Chapter 12

Dervla

Idon’t look back.

I can feel him watching me all the way across the courtyard, which is deeply irritating because some part of me likes it. I hate that part. I hope it dies soon.

My coffee is all over the cobblestones behind me, my pulse is a mess, and every single one of those men seem determined to say outrageous shit to my face and then stand there waiting to see if I’ll stab them or kiss them.

I need a better class of enemy.

The corridor into Fitzgerald is cooler and quieter than outside. Students move around me in clusters, talking too loudly, laughing too easily, living what are probably normal university lives, while mine has turned into a parade of secret ceremonies, blood, and dangerously attractive psychos.

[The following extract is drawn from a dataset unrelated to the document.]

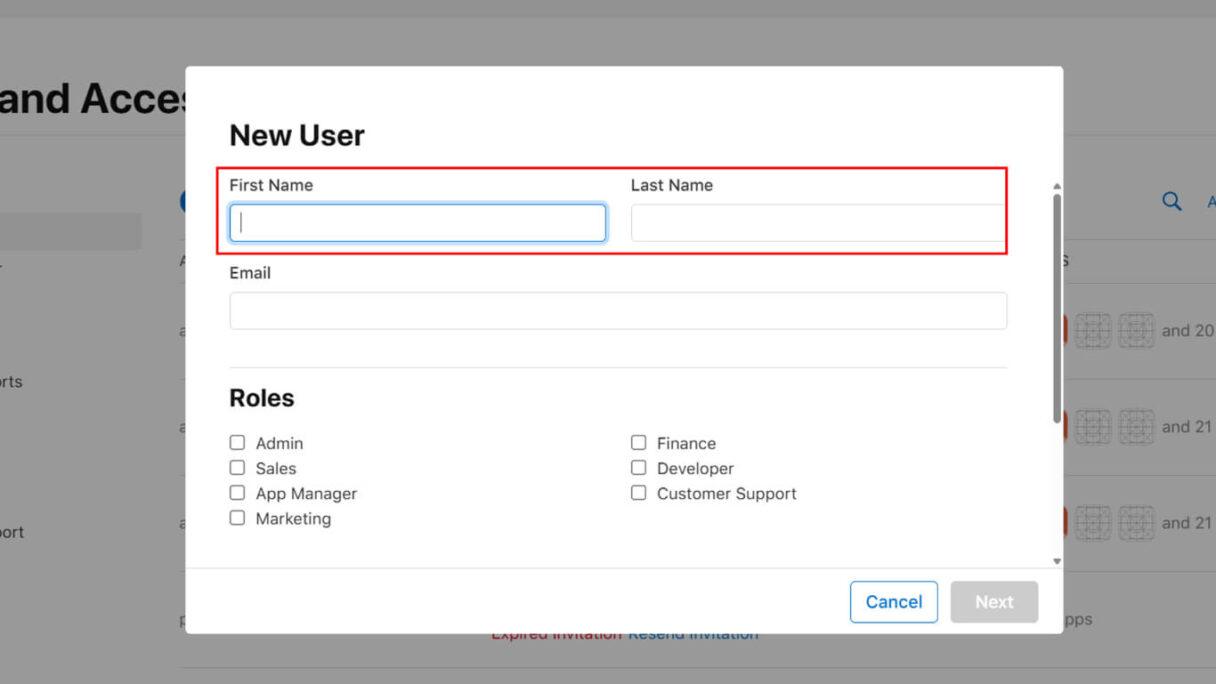Check the Customer Support role

click(x=639, y=491)
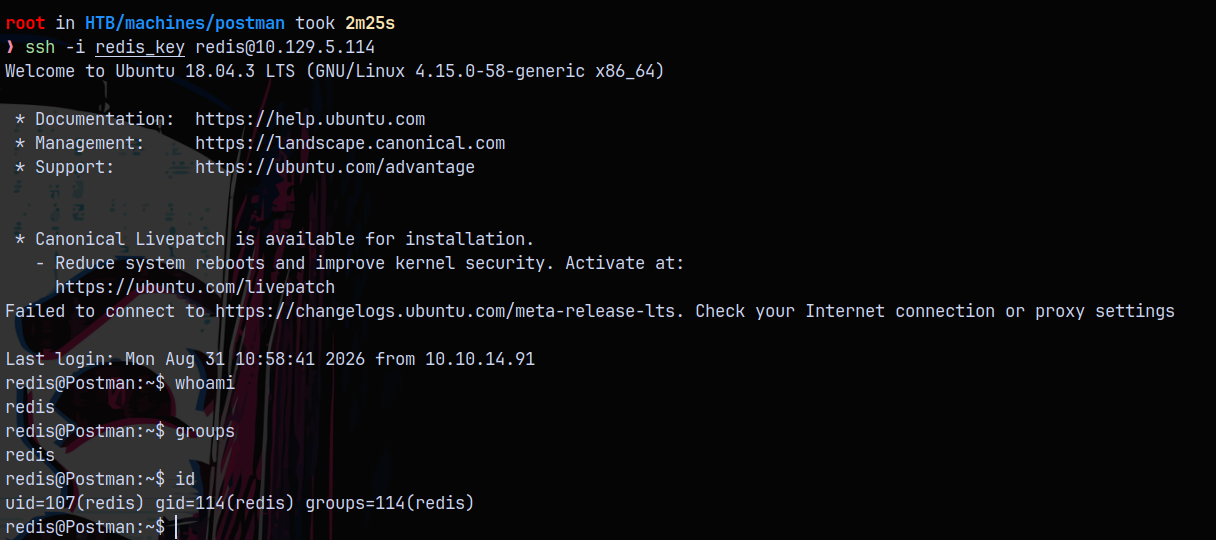
Task: Click the groups=114(redis) output text
Action: click(x=390, y=503)
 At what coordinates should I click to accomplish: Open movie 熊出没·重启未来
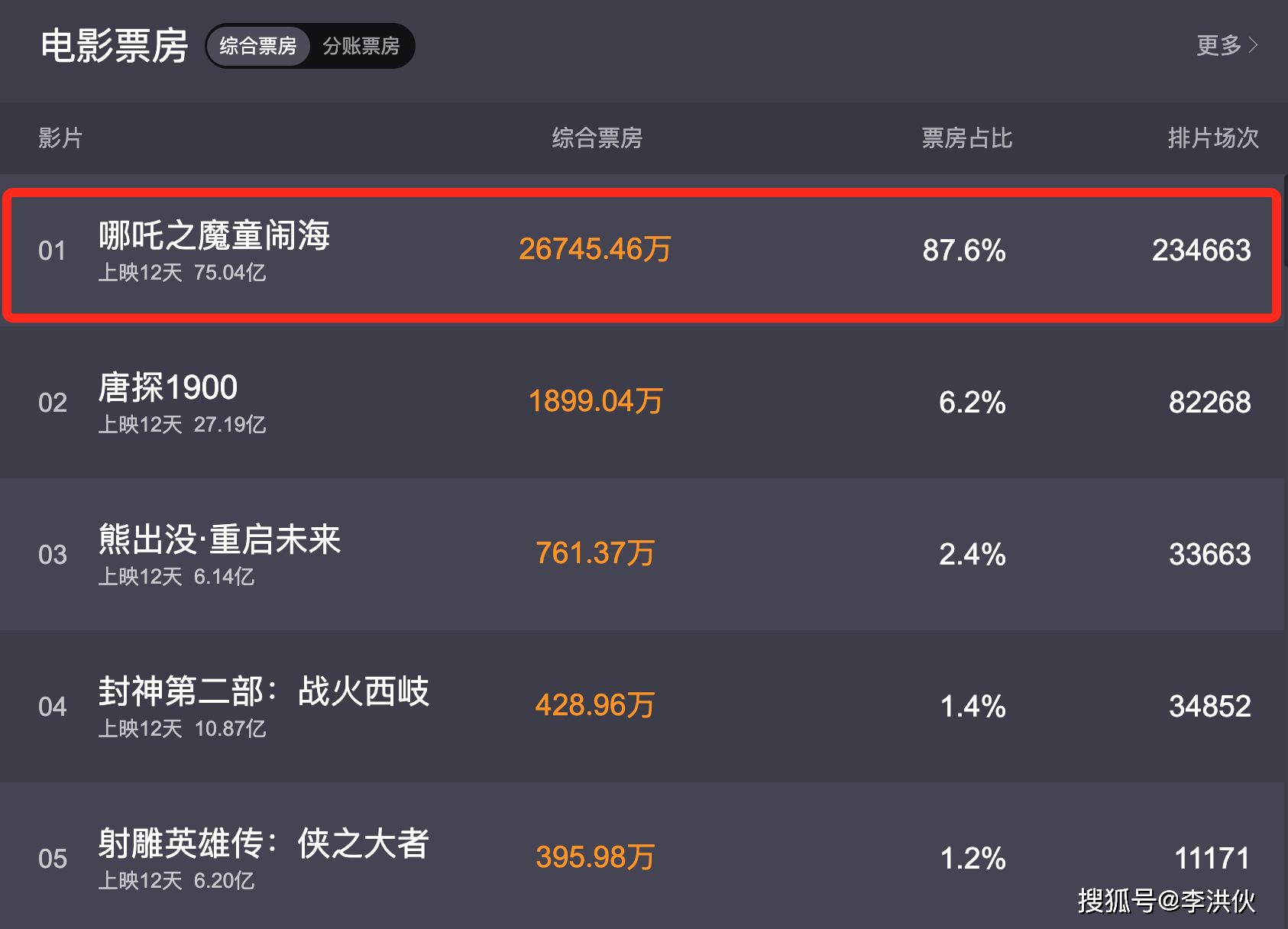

I push into the nearest ladies’ room, lock myself in a cubicle, and press both palms to the door. My right hand protests. My left is still tingling from punching Cormac in the ribs and then gripping his throat.

“Jesus Christ,” I mutter.

Not because of him.

Because of me.

I close my eyes and replay the last five minutes whether I want to or not. The way he lifted me. The way he looked at me when he said he’d kill for me. The way my body reacted to his caveman attitude.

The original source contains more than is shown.